Copy each line of the following records verbatim.

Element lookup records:
* begin *

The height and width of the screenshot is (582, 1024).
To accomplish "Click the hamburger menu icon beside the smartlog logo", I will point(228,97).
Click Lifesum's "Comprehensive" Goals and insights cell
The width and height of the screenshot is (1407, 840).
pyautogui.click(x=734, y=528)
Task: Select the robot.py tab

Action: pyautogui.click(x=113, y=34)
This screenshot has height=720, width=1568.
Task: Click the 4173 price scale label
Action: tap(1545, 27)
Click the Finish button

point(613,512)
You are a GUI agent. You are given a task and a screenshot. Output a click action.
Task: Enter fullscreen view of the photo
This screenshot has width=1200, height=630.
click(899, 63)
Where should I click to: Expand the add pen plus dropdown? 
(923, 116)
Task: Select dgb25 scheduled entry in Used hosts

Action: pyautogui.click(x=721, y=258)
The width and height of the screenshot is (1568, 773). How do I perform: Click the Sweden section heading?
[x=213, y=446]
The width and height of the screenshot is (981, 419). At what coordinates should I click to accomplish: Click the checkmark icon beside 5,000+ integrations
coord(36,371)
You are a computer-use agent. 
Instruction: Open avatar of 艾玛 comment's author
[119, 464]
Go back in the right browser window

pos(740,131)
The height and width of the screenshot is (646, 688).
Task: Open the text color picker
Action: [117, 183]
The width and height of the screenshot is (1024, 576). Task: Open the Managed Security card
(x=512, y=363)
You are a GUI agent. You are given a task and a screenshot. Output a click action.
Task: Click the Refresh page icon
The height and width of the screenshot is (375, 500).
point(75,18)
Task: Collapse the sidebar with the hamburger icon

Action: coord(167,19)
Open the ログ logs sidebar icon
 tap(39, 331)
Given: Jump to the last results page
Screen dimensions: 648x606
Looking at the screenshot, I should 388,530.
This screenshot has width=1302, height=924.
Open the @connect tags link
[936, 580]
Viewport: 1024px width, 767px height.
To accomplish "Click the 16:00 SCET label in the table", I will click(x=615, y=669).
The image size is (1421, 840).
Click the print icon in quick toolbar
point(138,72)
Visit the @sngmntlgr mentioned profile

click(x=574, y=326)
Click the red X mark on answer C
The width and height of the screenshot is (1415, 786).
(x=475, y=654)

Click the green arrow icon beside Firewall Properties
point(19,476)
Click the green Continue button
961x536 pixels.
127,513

* end *

### RESULT OF THIS TASK
The height and width of the screenshot is (582, 1024).
To accomplish "Click the hamburger menu icon beside the smartlog logo", I will point(228,97).
Click Lifesum's "Comprehensive" Goals and insights cell
The width and height of the screenshot is (1407, 840).
pyautogui.click(x=734, y=528)
Task: Select the robot.py tab

Action: pyautogui.click(x=113, y=34)
This screenshot has height=720, width=1568.
Task: Click the 4173 price scale label
Action: tap(1545, 27)
Click the Finish button

point(613,512)
You are a GUI agent. You are given a task and a screenshot. Output a click action.
Task: Enter fullscreen view of the photo
This screenshot has width=1200, height=630.
click(899, 63)
Where should I click to: Expand the add pen plus dropdown? 
(923, 116)
Task: Select dgb25 scheduled entry in Used hosts

Action: pyautogui.click(x=721, y=258)
The width and height of the screenshot is (1568, 773). How do I perform: Click the Sweden section heading?
[x=213, y=446]
The width and height of the screenshot is (981, 419). At what coordinates should I click to accomplish: Click the checkmark icon beside 5,000+ integrations
coord(36,371)
You are a computer-use agent. 
Instruction: Open avatar of 艾玛 comment's author
[119, 464]
Go back in the right browser window

pos(740,131)
The height and width of the screenshot is (646, 688).
Task: Open the text color picker
Action: [117, 183]
The width and height of the screenshot is (1024, 576). Task: Open the Managed Security card
(x=512, y=363)
You are a GUI agent. You are given a task and a screenshot. Output a click action.
Task: Click the Refresh page icon
The height and width of the screenshot is (375, 500).
point(75,18)
Task: Collapse the sidebar with the hamburger icon

Action: coord(167,19)
Open the ログ logs sidebar icon
 tap(39, 331)
Given: Jump to the last results page
Screen dimensions: 648x606
Looking at the screenshot, I should 388,530.
This screenshot has width=1302, height=924.
Open the @connect tags link
[936, 580]
Viewport: 1024px width, 767px height.
To accomplish "Click the 16:00 SCET label in the table", I will click(x=615, y=669).
The image size is (1421, 840).
Click the print icon in quick toolbar
point(138,72)
Visit the @sngmntlgr mentioned profile

click(x=574, y=326)
Click the red X mark on answer C
The width and height of the screenshot is (1415, 786).
(x=475, y=654)

Click the green arrow icon beside Firewall Properties
point(19,476)
Click the green Continue button
961x536 pixels.
127,513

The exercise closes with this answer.